In a letter addressed to Representative Hon. Barney Frank (D-Mass), Chairman of the House Committee on Financial Services and Hon. Spencer Bachus (R-Ala), the ranking minority member of the Committee, ABIR President and Executive Director, Bradley L. Kading, spelled out why the organization opposes the Bill.
“The effect of HR 2555 would be to force US taxpayers countrywide to subsidize the insurance costs of state catastrophe funds in those states most exposed to hurricanes and earthquakes,” Kading wrote.

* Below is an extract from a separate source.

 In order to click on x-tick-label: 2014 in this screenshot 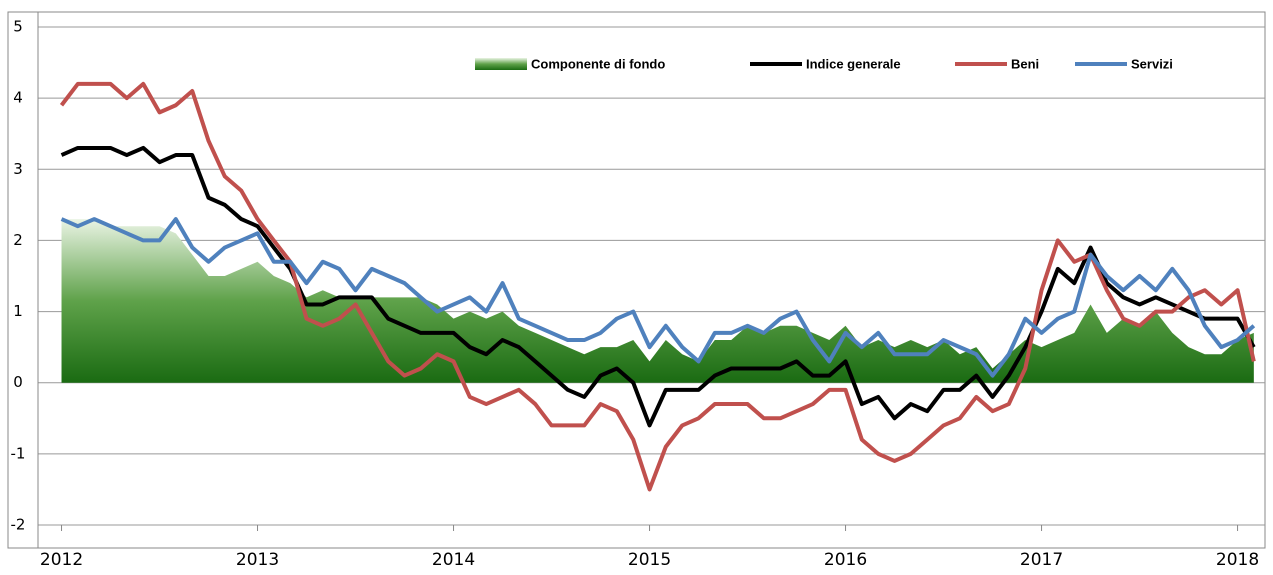, I will do `click(454, 560)`.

He also noted that 17 of the 23 ABIR members “have US subsidiary insurance companies which employ nearly 16,000 people in the United States,” and that coverage, including cat risks written in the U.S., is reinsured in Bermuda.
Kading stressed the reliability of the private sector to handle this type of coverage, as evidenced by the payouts made over the years following natural catastrophes, and the fact that “the reinsurance industry has stepped forward and raised capital to provide the increased supply of private sector reinsurance needed by our US customers. US capital providers have expressed their confidence by providing capital to reinsurance companies and by directly assuming catastrophic risk through securitization instruments,” a sector which is expected to continue growing.

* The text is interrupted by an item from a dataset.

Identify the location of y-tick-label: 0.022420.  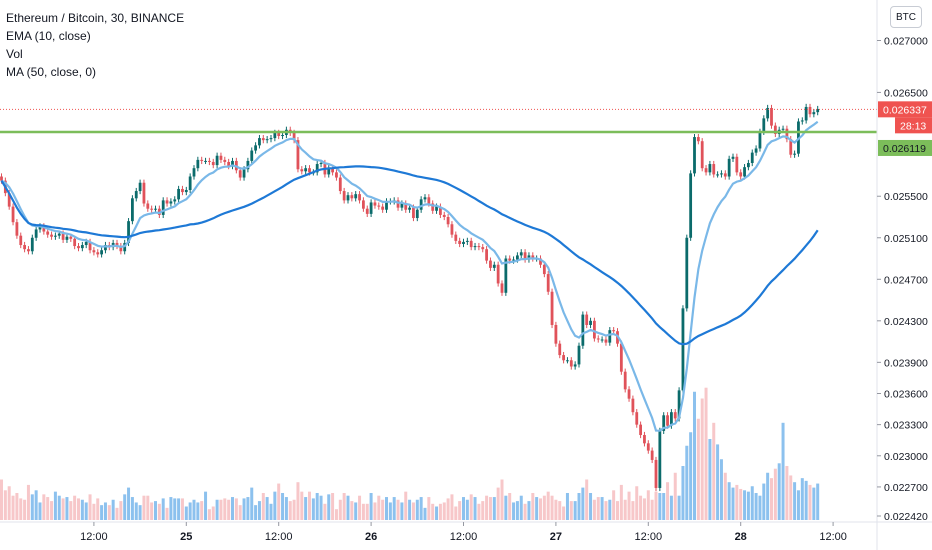
(906, 517).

In the current soft market, Kading pointed out that companies are “returning an estimated $7.2 billion in capital to their shareholders via stock buybacks. This illustrates, for many of those companies, capital that could be used to support US catastrophe risk — in the event market demand called for it.”

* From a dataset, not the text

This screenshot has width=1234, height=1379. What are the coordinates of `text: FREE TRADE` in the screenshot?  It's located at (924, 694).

He listed the major events that have been covered by Bermuda insurers and reinsurers, including Hurricanes Katrina, Rita and Wilma in 2005 and Ike in 2008. He also noted the reinsurance cover provided for the California Earthquake Authority (an equivalent of $1 billion in reinsurance) as well as “40 percent of the (broker placed) European windstorm and flood insurance coverage.”
According to the ABIR, “those that support HR 2555 are primarily focused on the incorrectly perceived high cost of insurance in local markets and argue that enactment of HR 2555 will lead to lower prices for insurance supplied by state catastrophe funds.”
However, citing the National Flood Insurance Program (NFIP) as an example, the ABIR believes that “it is not sound public policy for the US Congress to subsidize catastrophic insurance rates. The likely consequence of such action is to increase coastal development (the NFIP is now $20 billion in debt) and put more people and property in harm’s way thus increasing exponentially the future risk and debt facing the federal government. Subsidized federal reinsurance will inevitably replace private sector risk capital with government debt. It will inevitably lead to outsized catastrophic risk in California and Florida being subsidized by taxpayers from Denver to Des Moines to Bangor.”
It is the ABIR’s position that the “true way to address insurance costs is to bring down the cost of hurricane and earthquake claims. The scientific way to do this is to focus on “storm proofing” and earthquake hazard mitigation efforts,” as many insurers have also stressed. The ABIR said it “supports pending hazard mitigation legislation including HR 3026 and HR 3377.”
Kading concluded: “HR 2555 will replace much of this private sector risk bearing capacity with debt guarantees and federal reinsurance to prop up state government funds; it will replace – not augment – private reinsurance and securitizations. There are other ways in which unwise US public policy proposals can diminish private sector risk bearing.
“Another example is HR 3424 that would impose a punitive tax on affiliated reinsurance transactions between US insurance companies and their foreign parents or affiliates. Research by the Brattle Group and Wharton Professor Dr. David Cummins has shown that HR 3424, if enacted, will lead to a 20 percent reduction in US reinsurance supply. ABIR and the Coalition for Competitive Insurance Rates oppose HR 34247.”